#### Exercise brief:
Repeat only the lines from the one holding "Toggle the DHCP checkbox" down to the last line of the listing below, including both of those lines.

-------- Listed records

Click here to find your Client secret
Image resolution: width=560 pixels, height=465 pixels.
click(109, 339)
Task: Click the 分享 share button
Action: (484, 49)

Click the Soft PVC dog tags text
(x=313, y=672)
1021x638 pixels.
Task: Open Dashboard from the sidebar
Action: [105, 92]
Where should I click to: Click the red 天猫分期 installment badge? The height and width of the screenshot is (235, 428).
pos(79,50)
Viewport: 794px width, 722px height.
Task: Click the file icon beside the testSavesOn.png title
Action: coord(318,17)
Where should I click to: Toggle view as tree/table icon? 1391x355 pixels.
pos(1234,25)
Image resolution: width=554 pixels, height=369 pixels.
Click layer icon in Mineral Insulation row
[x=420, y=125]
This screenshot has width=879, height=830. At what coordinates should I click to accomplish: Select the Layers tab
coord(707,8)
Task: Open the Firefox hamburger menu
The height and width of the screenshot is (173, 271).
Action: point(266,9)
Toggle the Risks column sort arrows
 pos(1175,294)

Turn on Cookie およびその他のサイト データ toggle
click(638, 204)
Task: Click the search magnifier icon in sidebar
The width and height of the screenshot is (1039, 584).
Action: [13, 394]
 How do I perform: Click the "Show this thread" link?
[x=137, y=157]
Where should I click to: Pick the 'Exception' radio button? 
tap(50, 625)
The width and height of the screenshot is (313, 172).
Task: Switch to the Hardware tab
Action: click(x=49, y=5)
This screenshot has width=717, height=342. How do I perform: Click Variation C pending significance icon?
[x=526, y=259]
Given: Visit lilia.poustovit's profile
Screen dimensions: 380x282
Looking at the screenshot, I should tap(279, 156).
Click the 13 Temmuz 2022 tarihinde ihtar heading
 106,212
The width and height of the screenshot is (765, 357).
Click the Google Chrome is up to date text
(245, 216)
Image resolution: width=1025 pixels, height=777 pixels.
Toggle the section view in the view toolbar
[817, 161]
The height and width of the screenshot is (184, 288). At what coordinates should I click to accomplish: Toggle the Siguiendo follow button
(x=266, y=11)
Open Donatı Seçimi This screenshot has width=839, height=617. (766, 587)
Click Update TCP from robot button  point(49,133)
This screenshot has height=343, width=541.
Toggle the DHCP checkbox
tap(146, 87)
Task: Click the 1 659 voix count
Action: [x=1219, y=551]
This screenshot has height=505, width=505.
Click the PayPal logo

----------------

#### Response box:
Toggle the DHCP checkbox
tap(146, 87)
Task: Click the 1 659 voix count
Action: [x=1219, y=551]
This screenshot has height=505, width=505.
Click the PayPal logo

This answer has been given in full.